Yahoo to offer search services to outside firms

14 Jul, 2008

Yahoo Inc will let customers, academics and even rivals build customised Web search services on top of its own technology, introducing a resale model into a major Internet market where it ranks a distant No 2 to Google Inc.
In the embattled Internet company's biggest step yet to carve out a more distinctive strategy in the Web search market, Yahoo said on Wednesday it is introducing a new strategy it calls "Build your Own Search Service" (BOSS). In addition to deep access developers get to create their own text-link search services, Yahoo is also unlocking its image and news databases to let outsiders create their own permutations of Yahoo News, or Flickr, its photo-sharing site. Yahoo would even supply spell-checking services to partners.
Yahoo estimates that for start-ups to develop new search technologies and run that across the entire Web takes a minimum capital investment of 300 million dollars in terms of hardware, networks, data, coding and expertise. "We want to disrupt the search market by removing that entry barrier and make room for more players and more ideas," Prabhakar Raghavan, the chief strategist for Yahoo Search, said in a phone interview.
Yahoo is seeking to make its search technology the underlying engine for the next generation of search services, borrowing a tactic familiar in the mobile phone industry, where established operators rent out spare network access to Virgin Mobile, for example, which owns no capacity of their own.

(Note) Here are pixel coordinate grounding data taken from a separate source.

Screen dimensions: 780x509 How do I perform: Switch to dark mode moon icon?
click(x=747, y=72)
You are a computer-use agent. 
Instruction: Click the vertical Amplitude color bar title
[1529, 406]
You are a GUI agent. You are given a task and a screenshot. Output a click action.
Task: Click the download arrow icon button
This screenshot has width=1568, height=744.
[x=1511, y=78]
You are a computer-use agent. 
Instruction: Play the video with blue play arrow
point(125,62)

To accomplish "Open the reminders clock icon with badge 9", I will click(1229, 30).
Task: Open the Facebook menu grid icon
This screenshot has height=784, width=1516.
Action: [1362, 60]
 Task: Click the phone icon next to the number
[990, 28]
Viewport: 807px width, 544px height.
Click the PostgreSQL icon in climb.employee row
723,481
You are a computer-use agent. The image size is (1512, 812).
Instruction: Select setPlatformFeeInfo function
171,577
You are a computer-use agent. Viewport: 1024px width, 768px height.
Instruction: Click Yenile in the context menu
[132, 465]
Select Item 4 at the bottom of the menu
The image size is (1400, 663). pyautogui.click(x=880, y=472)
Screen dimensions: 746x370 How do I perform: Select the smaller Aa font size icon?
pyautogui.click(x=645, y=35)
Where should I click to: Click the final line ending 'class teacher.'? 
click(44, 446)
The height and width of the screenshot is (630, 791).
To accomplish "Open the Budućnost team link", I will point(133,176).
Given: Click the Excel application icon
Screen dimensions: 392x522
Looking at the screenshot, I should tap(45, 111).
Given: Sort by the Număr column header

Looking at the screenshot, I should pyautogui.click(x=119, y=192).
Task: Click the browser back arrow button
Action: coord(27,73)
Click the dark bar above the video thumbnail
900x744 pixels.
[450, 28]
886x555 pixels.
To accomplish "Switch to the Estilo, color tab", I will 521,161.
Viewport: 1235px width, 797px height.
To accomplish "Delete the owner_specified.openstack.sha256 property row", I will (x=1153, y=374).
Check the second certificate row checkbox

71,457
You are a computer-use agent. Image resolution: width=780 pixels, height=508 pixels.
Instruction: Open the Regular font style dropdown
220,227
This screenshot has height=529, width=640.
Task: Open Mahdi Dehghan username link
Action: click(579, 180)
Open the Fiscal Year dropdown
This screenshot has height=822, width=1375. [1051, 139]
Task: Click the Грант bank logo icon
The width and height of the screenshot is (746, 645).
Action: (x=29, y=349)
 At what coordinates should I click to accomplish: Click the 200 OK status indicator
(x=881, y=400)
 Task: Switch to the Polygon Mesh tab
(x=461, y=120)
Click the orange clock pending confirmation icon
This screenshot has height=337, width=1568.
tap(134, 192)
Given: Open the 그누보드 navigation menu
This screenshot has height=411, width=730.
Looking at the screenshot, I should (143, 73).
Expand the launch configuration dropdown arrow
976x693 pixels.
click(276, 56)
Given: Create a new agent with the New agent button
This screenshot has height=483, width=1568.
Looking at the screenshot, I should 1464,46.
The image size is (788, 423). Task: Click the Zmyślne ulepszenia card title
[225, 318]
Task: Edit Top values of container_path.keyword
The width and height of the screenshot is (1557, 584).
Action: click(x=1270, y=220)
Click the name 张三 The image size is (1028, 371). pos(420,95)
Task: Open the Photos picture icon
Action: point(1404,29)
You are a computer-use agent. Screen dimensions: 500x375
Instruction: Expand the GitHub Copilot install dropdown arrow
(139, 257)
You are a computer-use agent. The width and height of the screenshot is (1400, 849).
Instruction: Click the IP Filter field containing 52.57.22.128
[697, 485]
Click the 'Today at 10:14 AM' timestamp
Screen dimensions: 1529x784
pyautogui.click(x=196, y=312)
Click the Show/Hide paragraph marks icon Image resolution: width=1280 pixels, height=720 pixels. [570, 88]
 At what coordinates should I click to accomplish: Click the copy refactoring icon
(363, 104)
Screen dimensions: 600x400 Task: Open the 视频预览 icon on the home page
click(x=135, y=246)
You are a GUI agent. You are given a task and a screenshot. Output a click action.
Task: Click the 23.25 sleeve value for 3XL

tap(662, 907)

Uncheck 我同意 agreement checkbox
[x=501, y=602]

Raghavan envisions attracting start-ups seeking to build services in the field of social search - where the search results users see are influenced by what their friends find interesting. He sees the rise of industry-specific search firms focused on medical or finance, for example, or visual search, which allows users to search by image rather than by text.
Two early partners Yahoo has signed up to work on Boss are personalised search start-up Me.dium and natural language firm Hakia, which relies on semantic search technology similar to that of Powerset, which Microsoft recently agreed to acquire.
First Amazon.com Inc and lately Google have adopted a similar approach by allowing start-ups and other companies to rent access to their massive data centres, storage and certain Web applications. But Yahoo is going several steps further by giving access to sophisticated search technology.
BOSS is the second phase of Yahoo's yearlong effort to remake its Web search strategy. In April, Yahoo introduced SearchMonkey, a service that allows Web site owners and developers to control how Yahoo searches appear on their site.
SearchMonkey allows a site aimed at feline fanciers to display a version of Yahoo search that only has pictures of cats. BOSS goes far beyond how Yahoo search might appear on a Web site to allow a developer to tinker with the basic mechanisms of Yahoo search to build separate services. BOSS gives creators of new search services deep access to Yahoo search technology including query handling, search ranking, indexing and Web crawling under any label they choose.
Eventually, Yahoo plans to require that customers run Yahoo search advertising alongside searches in exchange for the tools. The strategy for so-called "search monetisation" for BOSS will be revealed in the future, Yahoo officials said.
Beyond the commercial potential for BOSS, Yahoo said it is working with top universities including the University of Illinois at Urbana Champaign, Carnegie Mellon, Stanford, Purdue, MIT and the Indian Institute of Technology, Bombay. This promises to allow computer scientists to perform academic research on search trends across the entire Web, something never before affordable due to the cost of such operations.